La Comisión Bicameral de Fiscalización y Seguimiento de los Organismos y las Actividades de Inteligencia resolvió este martes citar para fines de agosto al titular de la SIDE, Cristian Auguadra, en la primera reunión encabezada por el diputado Sebastián Pareja, el dirigente bonaerense que Karina Milei impulsó al frente del organismo de control. La convocatoria, votada a puertas cerradas, apunta a que el funcionario explique el Plan de Inteligencia Nacional y el DNU 941/2025, la norma que amplió las facultades de los espías y que generó rechazo transversal, incluido el PRO.
Fue Pareja quien impulsó la citación, que había hablado previamente con Auguadra, y la propuesta contó con el acuerdo de todos los bloques. No es un dato menor: Auguadra es un hombre identificado con el asesor presidencial Santiago Caputo, quien concentró el manejo de los servicios de inteligencia durante la gestión libertaria. Auguadra reemplazó en diciembre a Sergio Neiffert, también referenciado en Caputo, y su citación abre un interrogante político directo: si la interna entre Karina Milei y el asesor estrella de la Casa Rosada se traslada ahora al terreno de la inteligencia.

La llegada de Pareja a la presidencia de la bicameral ya había generado ruido antes de esta primera reunión. El jefe del bloque PRO en Diputados, Cristian Ritondo, había reclamado esa conducción para su espacio, denunció públicamente que el oficialismo le había prometido cedérsela y no asistió a la reunión constitutiva en la que se eligió a Pareja. Tampoco fueron los senadores del kirchnerismo, que rechazaron la pérdida de un representante en la comisión, aunque los diputados de Unión por la Patria Rodolfo Tailhade y Agustín Rossi sí estuvieron presentes y convalidaron con su presencia la elección de Pareja.
Qué buscan saber sobre el DNU de los espías
El decreto 941/2025, publicado el 2 de enero, reformuló la Ley de Inteligencia y les otorgó a los agentes facultades extraordinarias para aprehender personas en casos de flagrancia o por requerimiento judicial, además de habilitar una mayor participación de las Fuerzas Armadas en determinadas tareas. La norma había sido cuestionada desde su publicación por casi todas las fuerzas políticas, con decenas de recursos de amparo presentados y luego rechazados por la Justicia. La propia comisión bicameral, entonces bajo la conducción de Martín Lousteau, ya había rechazado el Plan de Inteligencia Nacional y formulado observaciones por escrito que nunca fueron respondidas por Auguadra.
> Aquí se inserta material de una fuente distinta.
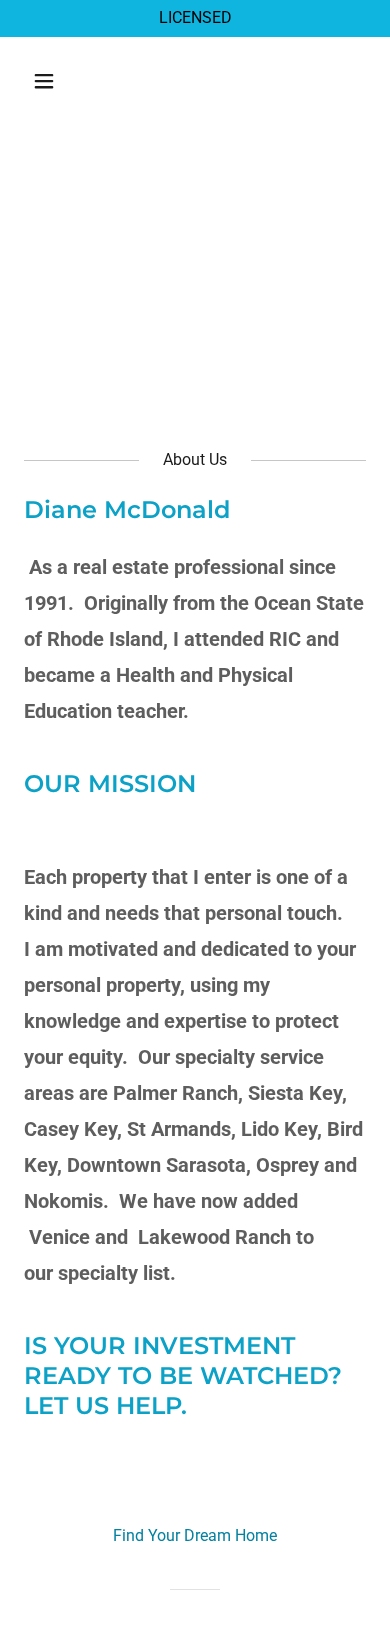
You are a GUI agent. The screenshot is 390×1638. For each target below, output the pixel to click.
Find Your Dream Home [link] (195, 1535)
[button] (63, 81)
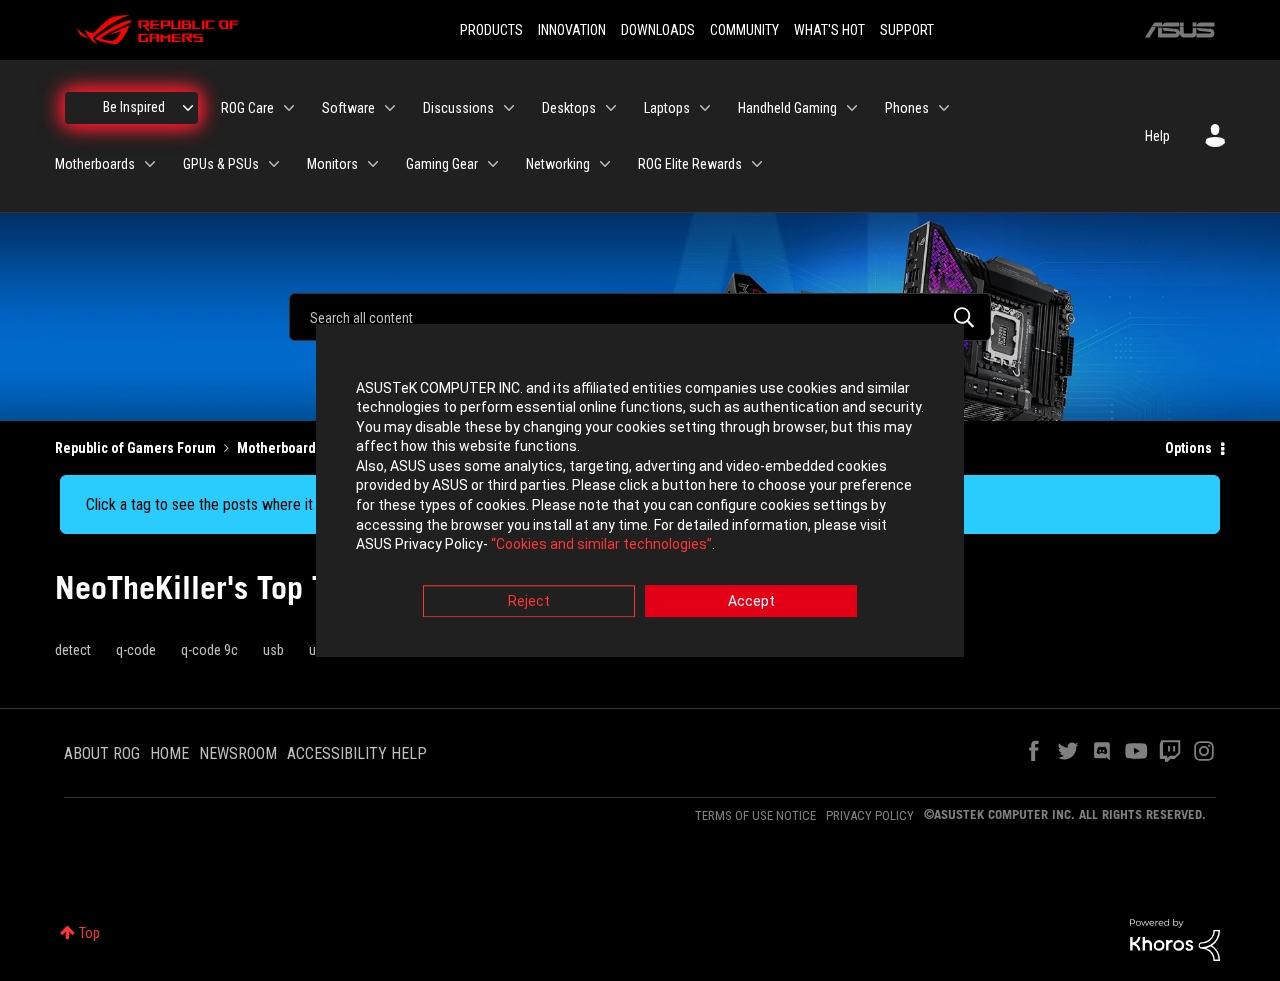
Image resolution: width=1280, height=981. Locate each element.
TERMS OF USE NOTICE (755, 815)
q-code (136, 650)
Dos pedidos de informes con nombres propios
En la misma reunión ingresaron dos pedidos de informes de Unión por la Patria, redactados por Tailhade junto a Rossi. Uno apunta a un episodio que había generado revuelo semanas atrás: el hallazgo de una valija con 19 dispositivos de espionaje profesional en un allanamiento al domicilio de Facundo Leal, expresidente de ARSAT y del organismo regulador de aeropuertos, donde además se secuestraron 2,4 millones de dólares en efectivo y drogas sintéticas. «Un equipo de vigilancia encubierta no se acumula por casualidad ni por afición de coleccionista: se tiene para vigilar personas», plantearon los diputados en el escrito, que además pidieron oficiar al juez federal Lino Mirabelli para acceder a las constancias del secuestro.

El segundo pedido apunta a la designación de Miguel Gómez Goldin como director de Coordinación del Subsistema de Inteligencia Criminal, en reemplazo de Marcelo Romero, un nombramiento que según los diputados de UxP todavía no fue formalizado en el Boletín Oficial.
La fecha exacta de la comparecencia de Auguadra todavía no está definida y en el Congreso descuentan que se concretará recién cuando termine el receso invernal. Hasta entonces, la pregunta que empieza a instalarse en los pasillos del Congreso es si esta primera movida de Pareja al frente de la bicameral es apenas el inicio de una disputa más amplia por el control de los servicios de inteligencia del Estado.